• **Goal**
Copy out the lines below word for word, with nothing changed.

______________________________

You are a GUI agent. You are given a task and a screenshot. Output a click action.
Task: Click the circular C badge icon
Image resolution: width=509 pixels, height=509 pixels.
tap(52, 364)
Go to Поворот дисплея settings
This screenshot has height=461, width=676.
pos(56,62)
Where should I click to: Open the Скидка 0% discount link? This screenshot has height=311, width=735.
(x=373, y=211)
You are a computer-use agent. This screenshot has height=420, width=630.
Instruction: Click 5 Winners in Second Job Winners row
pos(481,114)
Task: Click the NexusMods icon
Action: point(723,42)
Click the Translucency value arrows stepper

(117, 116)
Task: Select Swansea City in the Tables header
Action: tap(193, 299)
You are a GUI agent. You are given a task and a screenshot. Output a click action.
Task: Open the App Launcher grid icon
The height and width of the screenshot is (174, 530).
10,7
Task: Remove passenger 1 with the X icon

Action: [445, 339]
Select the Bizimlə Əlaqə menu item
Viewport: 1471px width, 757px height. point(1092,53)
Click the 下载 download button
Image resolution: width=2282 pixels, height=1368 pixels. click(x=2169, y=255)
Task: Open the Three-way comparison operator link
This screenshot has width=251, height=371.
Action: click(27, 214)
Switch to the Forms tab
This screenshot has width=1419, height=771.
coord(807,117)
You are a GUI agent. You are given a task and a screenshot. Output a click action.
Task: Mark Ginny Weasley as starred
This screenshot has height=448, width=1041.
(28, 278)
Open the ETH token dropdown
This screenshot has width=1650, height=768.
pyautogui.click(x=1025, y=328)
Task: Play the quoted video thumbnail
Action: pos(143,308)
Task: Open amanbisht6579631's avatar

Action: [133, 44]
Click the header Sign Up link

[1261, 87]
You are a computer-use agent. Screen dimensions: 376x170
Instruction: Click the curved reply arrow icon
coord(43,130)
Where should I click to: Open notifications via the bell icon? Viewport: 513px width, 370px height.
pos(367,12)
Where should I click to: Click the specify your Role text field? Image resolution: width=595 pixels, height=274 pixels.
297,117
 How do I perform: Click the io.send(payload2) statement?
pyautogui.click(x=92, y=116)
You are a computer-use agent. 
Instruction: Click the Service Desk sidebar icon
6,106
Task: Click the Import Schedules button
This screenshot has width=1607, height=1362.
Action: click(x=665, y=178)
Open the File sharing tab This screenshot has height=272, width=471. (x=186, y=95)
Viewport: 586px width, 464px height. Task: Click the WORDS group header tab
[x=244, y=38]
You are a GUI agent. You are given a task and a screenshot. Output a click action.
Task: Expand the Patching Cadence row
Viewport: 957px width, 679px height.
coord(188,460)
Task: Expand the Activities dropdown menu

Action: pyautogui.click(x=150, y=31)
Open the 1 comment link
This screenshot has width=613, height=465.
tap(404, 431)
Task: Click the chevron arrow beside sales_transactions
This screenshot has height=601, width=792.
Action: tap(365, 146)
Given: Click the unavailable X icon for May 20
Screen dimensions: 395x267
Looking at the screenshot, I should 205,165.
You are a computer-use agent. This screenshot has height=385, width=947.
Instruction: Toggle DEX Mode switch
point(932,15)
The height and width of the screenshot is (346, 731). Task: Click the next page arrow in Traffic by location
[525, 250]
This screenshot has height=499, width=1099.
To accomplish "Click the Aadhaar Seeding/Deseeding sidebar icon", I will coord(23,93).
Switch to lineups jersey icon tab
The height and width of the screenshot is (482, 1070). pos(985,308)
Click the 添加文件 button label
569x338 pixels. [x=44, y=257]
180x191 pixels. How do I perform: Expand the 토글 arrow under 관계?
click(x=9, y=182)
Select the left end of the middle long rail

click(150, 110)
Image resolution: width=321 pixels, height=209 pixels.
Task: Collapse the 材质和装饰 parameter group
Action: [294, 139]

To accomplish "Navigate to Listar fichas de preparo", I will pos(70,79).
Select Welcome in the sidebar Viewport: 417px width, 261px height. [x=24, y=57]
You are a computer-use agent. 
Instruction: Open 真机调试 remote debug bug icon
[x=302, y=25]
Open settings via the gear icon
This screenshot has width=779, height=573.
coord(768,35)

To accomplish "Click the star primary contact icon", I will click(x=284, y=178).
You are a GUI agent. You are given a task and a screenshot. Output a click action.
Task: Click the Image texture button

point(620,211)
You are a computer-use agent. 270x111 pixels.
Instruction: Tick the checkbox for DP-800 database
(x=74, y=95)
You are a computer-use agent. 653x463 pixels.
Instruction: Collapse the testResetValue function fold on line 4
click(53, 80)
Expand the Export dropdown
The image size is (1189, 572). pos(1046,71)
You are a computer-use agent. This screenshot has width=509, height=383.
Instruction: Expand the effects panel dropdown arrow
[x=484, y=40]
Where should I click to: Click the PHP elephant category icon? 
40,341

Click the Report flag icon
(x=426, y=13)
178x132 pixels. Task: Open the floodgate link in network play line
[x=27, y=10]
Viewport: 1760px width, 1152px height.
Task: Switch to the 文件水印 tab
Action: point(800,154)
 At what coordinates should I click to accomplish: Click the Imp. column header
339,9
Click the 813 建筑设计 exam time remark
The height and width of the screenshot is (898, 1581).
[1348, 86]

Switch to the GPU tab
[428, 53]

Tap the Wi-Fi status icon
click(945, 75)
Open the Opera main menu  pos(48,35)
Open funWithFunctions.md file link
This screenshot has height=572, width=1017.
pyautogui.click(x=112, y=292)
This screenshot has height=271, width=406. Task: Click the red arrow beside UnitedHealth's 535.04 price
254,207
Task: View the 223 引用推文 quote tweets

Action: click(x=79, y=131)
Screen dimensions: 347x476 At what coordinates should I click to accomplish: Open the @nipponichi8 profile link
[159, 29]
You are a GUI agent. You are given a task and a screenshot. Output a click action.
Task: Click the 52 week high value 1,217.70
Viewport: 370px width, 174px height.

______________________________

• **Solved problem**
You are a GUI agent. You are given a task and a screenshot. Output a click action.
Task: Click the circular C badge icon
Image resolution: width=509 pixels, height=509 pixels.
tap(52, 364)
Go to Поворот дисплея settings
This screenshot has height=461, width=676.
pos(56,62)
Where should I click to: Open the Скидка 0% discount link? This screenshot has height=311, width=735.
(x=373, y=211)
You are a computer-use agent. This screenshot has height=420, width=630.
Instruction: Click 5 Winners in Second Job Winners row
pos(481,114)
Task: Click the NexusMods icon
Action: point(723,42)
Click the Translucency value arrows stepper

(117, 116)
Task: Select Swansea City in the Tables header
Action: tap(193, 299)
You are a GUI agent. You are given a task and a screenshot. Output a click action.
Task: Open the App Launcher grid icon
The height and width of the screenshot is (174, 530).
10,7
Task: Remove passenger 1 with the X icon

Action: [445, 339]
Select the Bizimlə Əlaqə menu item
Viewport: 1471px width, 757px height. point(1092,53)
Click the 下载 download button
Image resolution: width=2282 pixels, height=1368 pixels. click(x=2169, y=255)
Task: Open the Three-way comparison operator link
This screenshot has width=251, height=371.
Action: click(27, 214)
Switch to the Forms tab
This screenshot has width=1419, height=771.
coord(807,117)
You are a GUI agent. You are given a task and a screenshot. Output a click action.
Task: Mark Ginny Weasley as starred
This screenshot has height=448, width=1041.
(28, 278)
Open the ETH token dropdown
This screenshot has width=1650, height=768.
pyautogui.click(x=1025, y=328)
Task: Play the quoted video thumbnail
Action: pos(143,308)
Task: Open amanbisht6579631's avatar

Action: [133, 44]
Click the header Sign Up link

[1261, 87]
You are a computer-use agent. Screen dimensions: 376x170
Instruction: Click the curved reply arrow icon
coord(43,130)
Where should I click to: Open notifications via the bell icon? Viewport: 513px width, 370px height.
pos(367,12)
Where should I click to: Click the specify your Role text field? Image resolution: width=595 pixels, height=274 pixels.
297,117
 How do I perform: Click the io.send(payload2) statement?
pyautogui.click(x=92, y=116)
You are a computer-use agent. 
Instruction: Click the Service Desk sidebar icon
6,106
Task: Click the Import Schedules button
This screenshot has width=1607, height=1362.
Action: click(x=665, y=178)
Open the File sharing tab This screenshot has height=272, width=471. (x=186, y=95)
Viewport: 586px width, 464px height. Task: Click the WORDS group header tab
[x=244, y=38]
You are a GUI agent. You are given a task and a screenshot. Output a click action.
Task: Expand the Patching Cadence row
Viewport: 957px width, 679px height.
coord(188,460)
Task: Expand the Activities dropdown menu

Action: pyautogui.click(x=150, y=31)
Open the 1 comment link
This screenshot has width=613, height=465.
tap(404, 431)
Task: Click the chevron arrow beside sales_transactions
This screenshot has height=601, width=792.
Action: tap(365, 146)
Given: Click the unavailable X icon for May 20
Screen dimensions: 395x267
Looking at the screenshot, I should 205,165.
You are a computer-use agent. This screenshot has height=385, width=947.
Instruction: Toggle DEX Mode switch
point(932,15)
The height and width of the screenshot is (346, 731). Task: Click the next page arrow in Traffic by location
[525, 250]
This screenshot has height=499, width=1099.
To accomplish "Click the Aadhaar Seeding/Deseeding sidebar icon", I will coord(23,93).
Switch to lineups jersey icon tab
The height and width of the screenshot is (482, 1070). pos(985,308)
Click the 添加文件 button label
569x338 pixels. [x=44, y=257]
180x191 pixels. How do I perform: Expand the 토글 arrow under 관계?
click(x=9, y=182)
Select the left end of the middle long rail

click(150, 110)
Image resolution: width=321 pixels, height=209 pixels.
Task: Collapse the 材质和装饰 parameter group
Action: [294, 139]

To accomplish "Navigate to Listar fichas de preparo", I will pos(70,79).
Select Welcome in the sidebar Viewport: 417px width, 261px height. [x=24, y=57]
You are a computer-use agent. 
Instruction: Open 真机调试 remote debug bug icon
[x=302, y=25]
Open settings via the gear icon
This screenshot has width=779, height=573.
coord(768,35)

To accomplish "Click the star primary contact icon", I will click(x=284, y=178).
You are a GUI agent. You are given a task and a screenshot. Output a click action.
Task: Click the Image texture button

point(620,211)
You are a computer-use agent. 270x111 pixels.
Instruction: Tick the checkbox for DP-800 database
(x=74, y=95)
You are a computer-use agent. 653x463 pixels.
Instruction: Collapse the testResetValue function fold on line 4
click(53, 80)
Expand the Export dropdown
The image size is (1189, 572). pos(1046,71)
You are a computer-use agent. This screenshot has width=509, height=383.
Instruction: Expand the effects panel dropdown arrow
[x=484, y=40]
Where should I click to: Click the PHP elephant category icon? 
40,341

Click the Report flag icon
(x=426, y=13)
178x132 pixels. Task: Open the floodgate link in network play line
[x=27, y=10]
Viewport: 1760px width, 1152px height.
Task: Switch to the 文件水印 tab
Action: point(800,154)
 At what coordinates should I click to accomplish: Click the Imp. column header
339,9
Click the 813 建筑设计 exam time remark
The height and width of the screenshot is (898, 1581).
[1348, 86]

Switch to the GPU tab
[428, 53]

Tap the Wi-Fi status icon
click(945, 75)
Open the Opera main menu  pos(48,35)
Open funWithFunctions.md file link
This screenshot has height=572, width=1017.
pyautogui.click(x=112, y=292)
This screenshot has height=271, width=406. Task: Click the red arrow beside UnitedHealth's 535.04 price
254,207
Task: View the 223 引用推文 quote tweets

Action: click(x=79, y=131)
Screen dimensions: 347x476 At what coordinates should I click to accomplish: Open the @nipponichi8 profile link
[159, 29]
You are a GUI agent. You are given a task and a screenshot. Output a click action.
Task: Click the 52 week high value 1,217.70
Viewport: 370px width, 174px height.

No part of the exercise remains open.